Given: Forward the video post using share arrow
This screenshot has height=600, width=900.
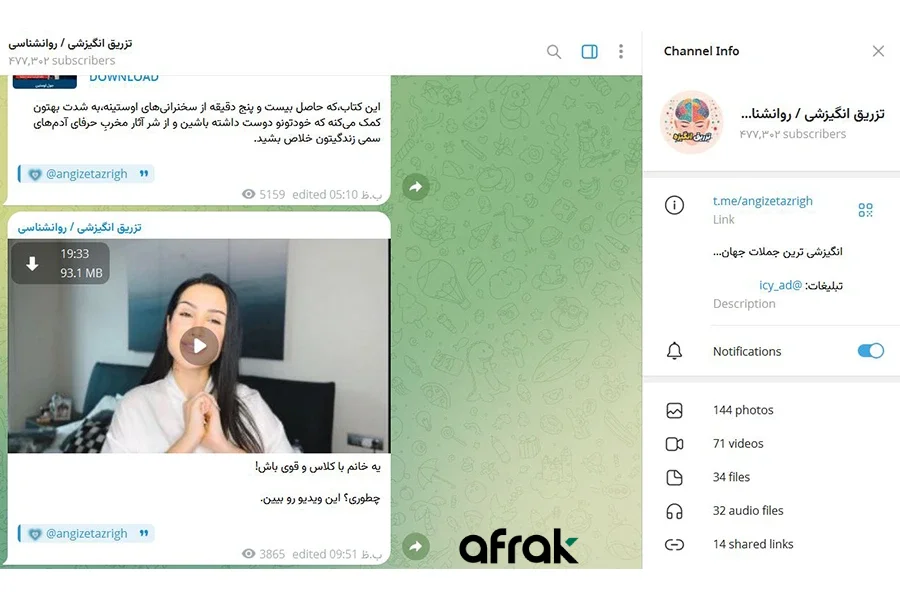Looking at the screenshot, I should click(x=416, y=546).
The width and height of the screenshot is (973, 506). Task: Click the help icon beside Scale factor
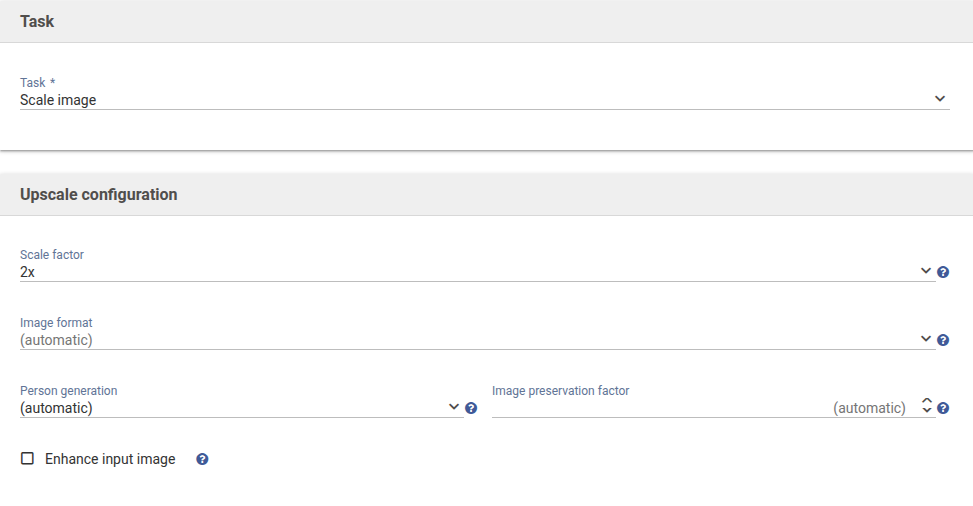943,272
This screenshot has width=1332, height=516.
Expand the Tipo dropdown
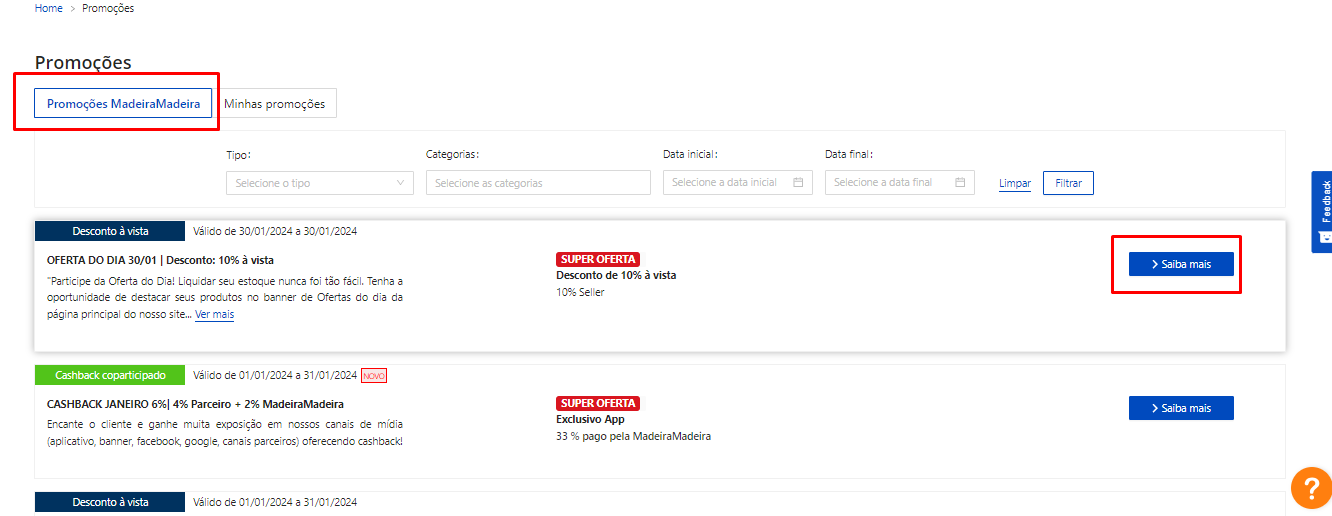[320, 183]
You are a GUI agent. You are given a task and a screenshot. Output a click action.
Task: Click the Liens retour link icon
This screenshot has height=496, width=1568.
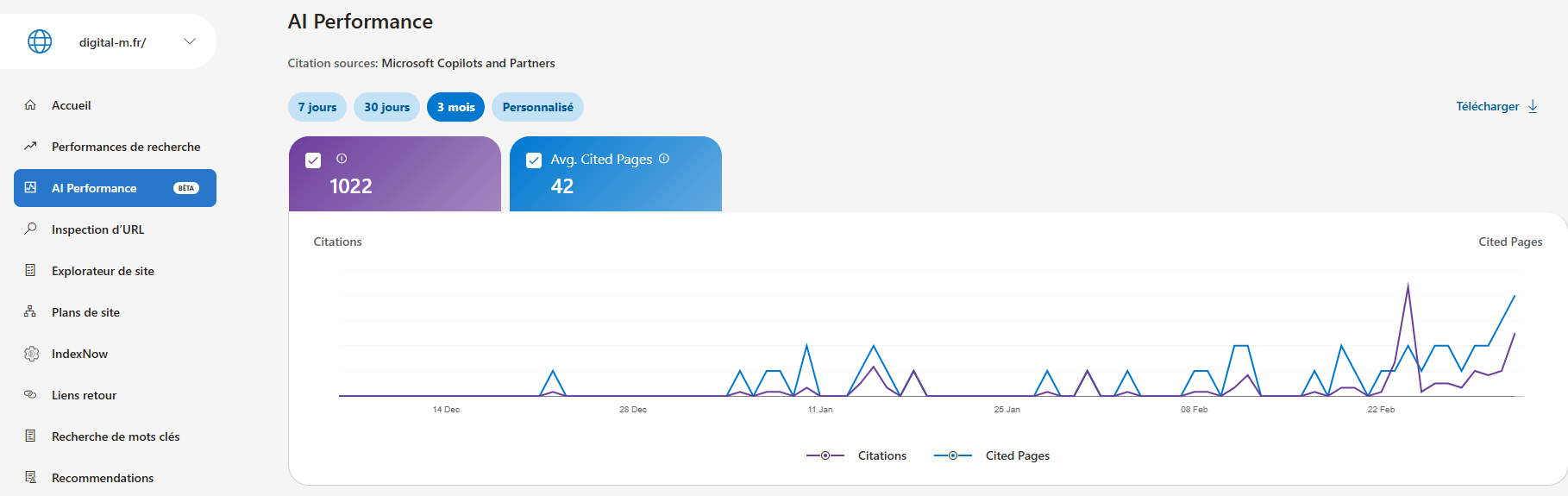(x=30, y=395)
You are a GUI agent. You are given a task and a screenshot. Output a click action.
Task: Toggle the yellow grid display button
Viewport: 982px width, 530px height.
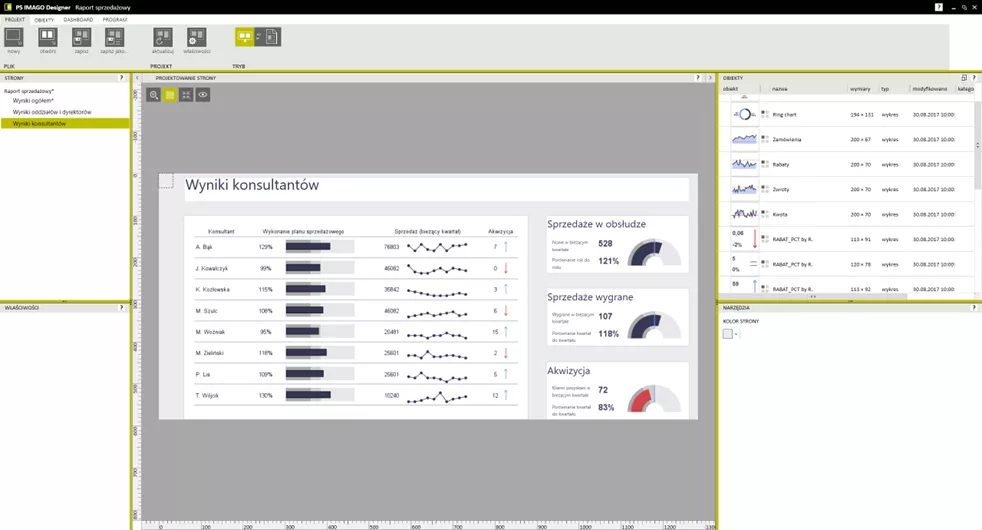[x=170, y=95]

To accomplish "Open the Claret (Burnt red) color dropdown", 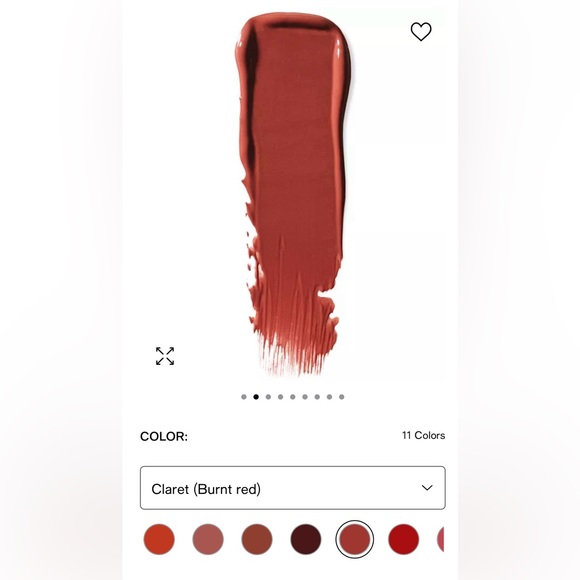I will click(x=293, y=488).
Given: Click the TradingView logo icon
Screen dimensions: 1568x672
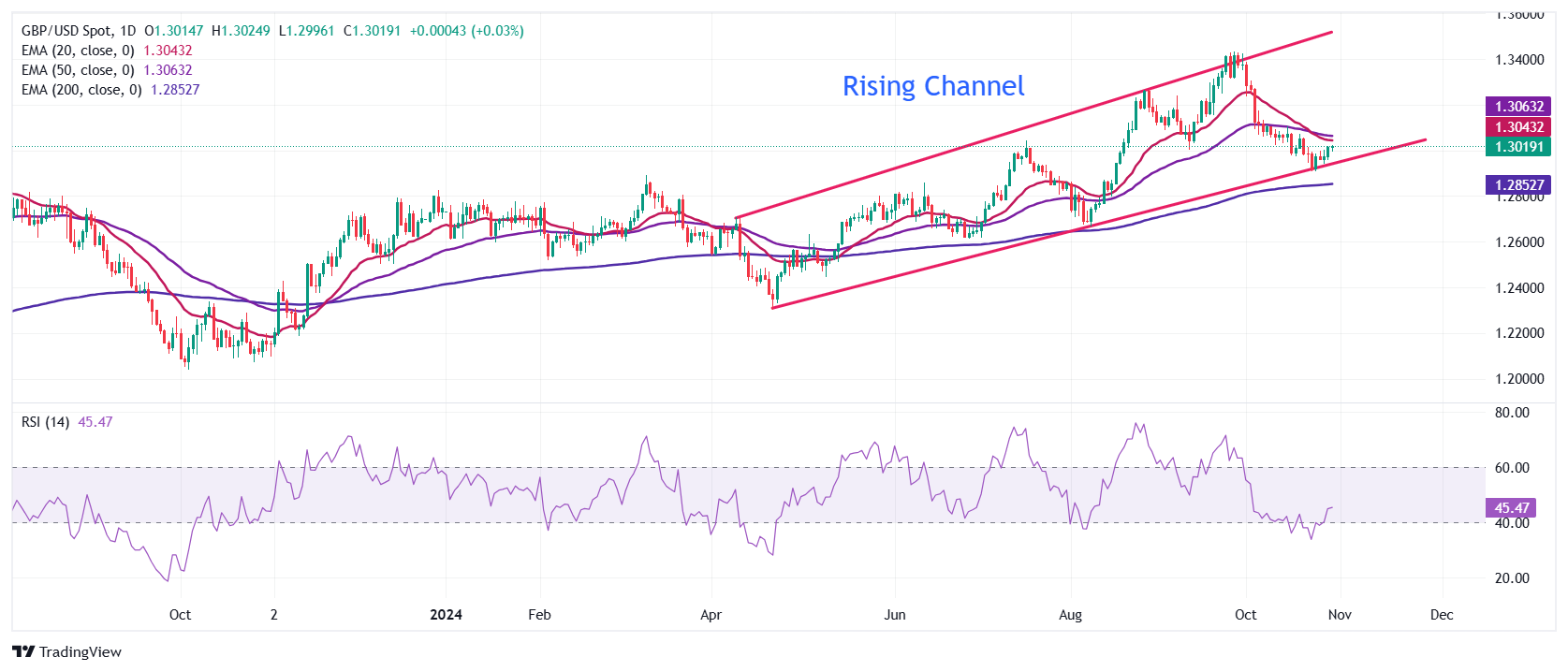Looking at the screenshot, I should tap(23, 652).
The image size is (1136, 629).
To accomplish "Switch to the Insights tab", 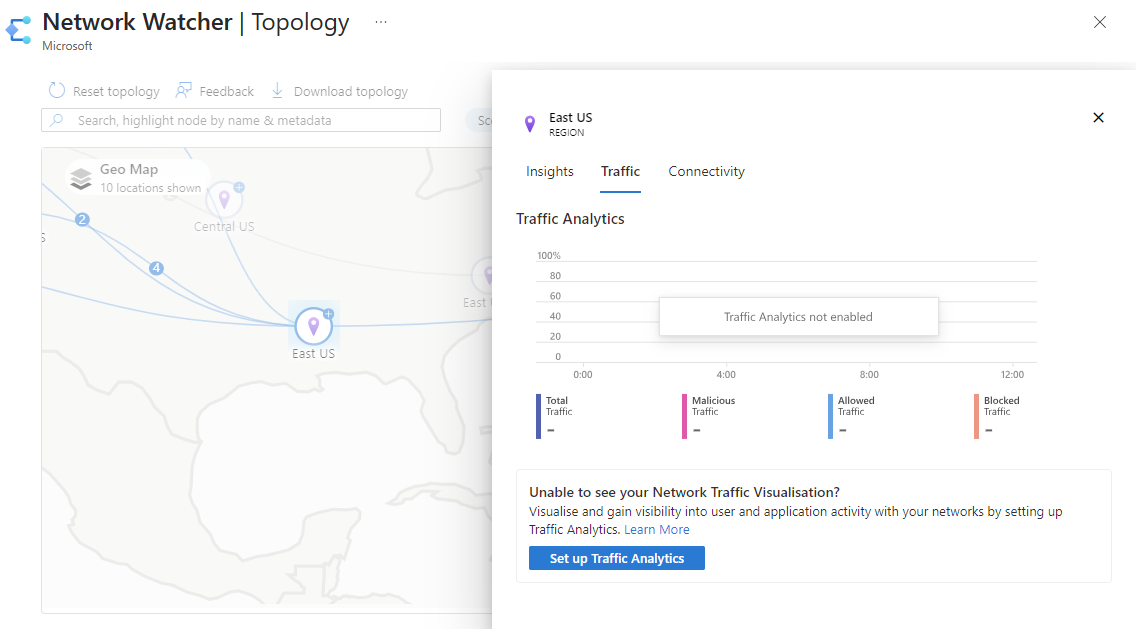I will 550,172.
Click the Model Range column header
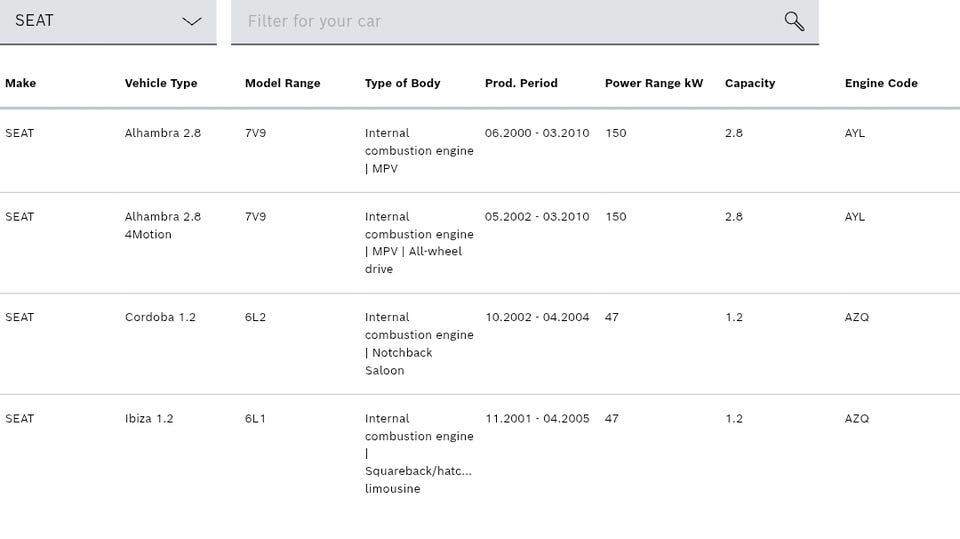Screen dimensions: 960x539 (x=282, y=83)
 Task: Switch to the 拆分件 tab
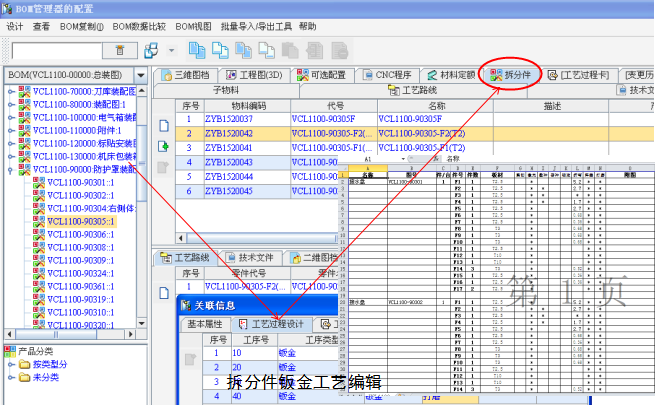click(x=515, y=74)
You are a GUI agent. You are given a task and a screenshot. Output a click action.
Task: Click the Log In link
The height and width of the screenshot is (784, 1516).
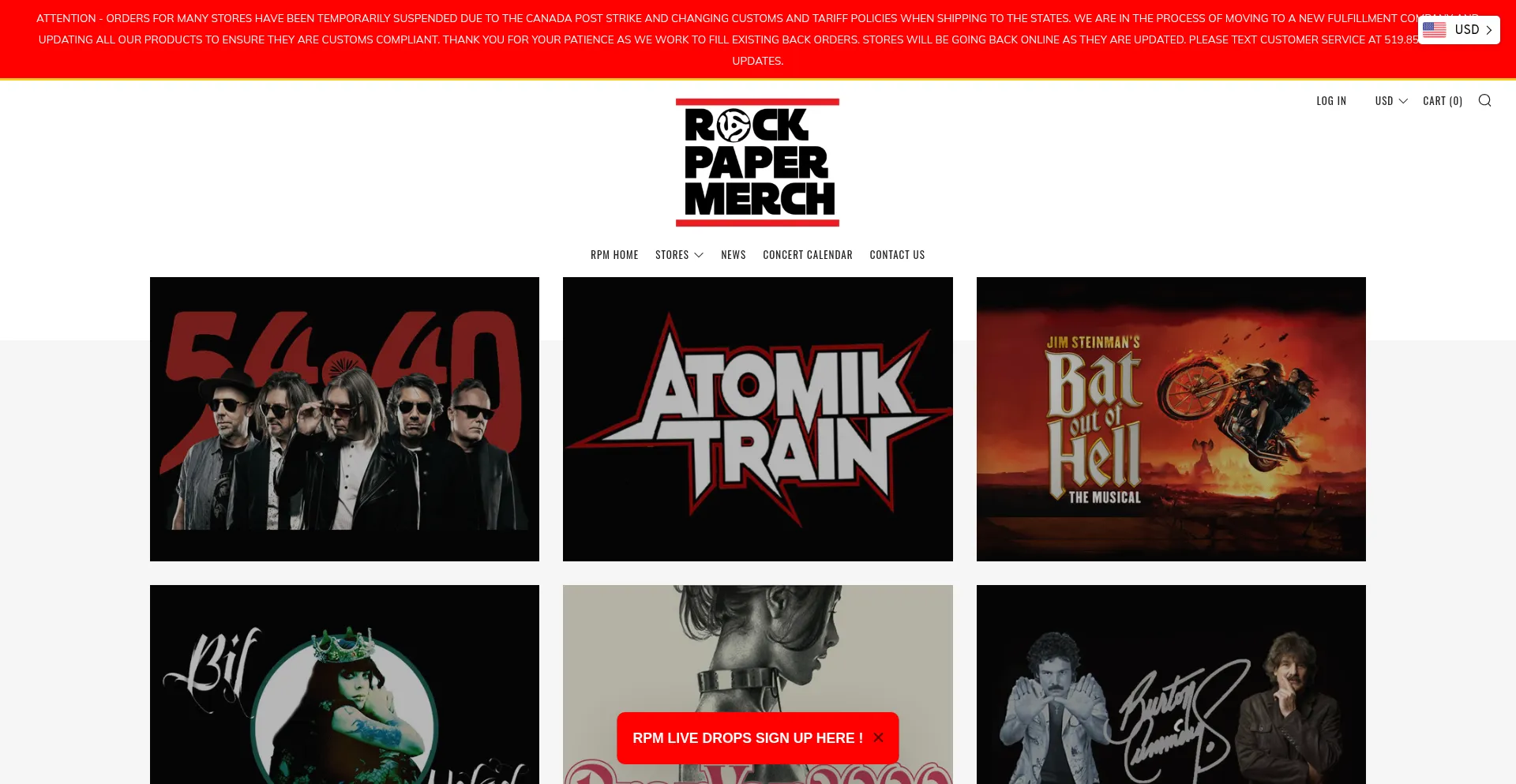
··········
* _Work instructions_
Range to copy from the records above: the line containing "The width and" to the line containing "Task: Click the Liens retour link icon", both included. Output those lines exactly and only those, skipping pictures.

* _Answer to this problem_
The width and height of the screenshot is (973, 506). Task: Click the help icon beside Scale factor
943,272
This screenshot has width=1332, height=516.
Expand the Tipo dropdown
[320, 183]
You are a GUI agent. You are given a task and a screenshot. Output a click action.
Task: Click the Liens retour link icon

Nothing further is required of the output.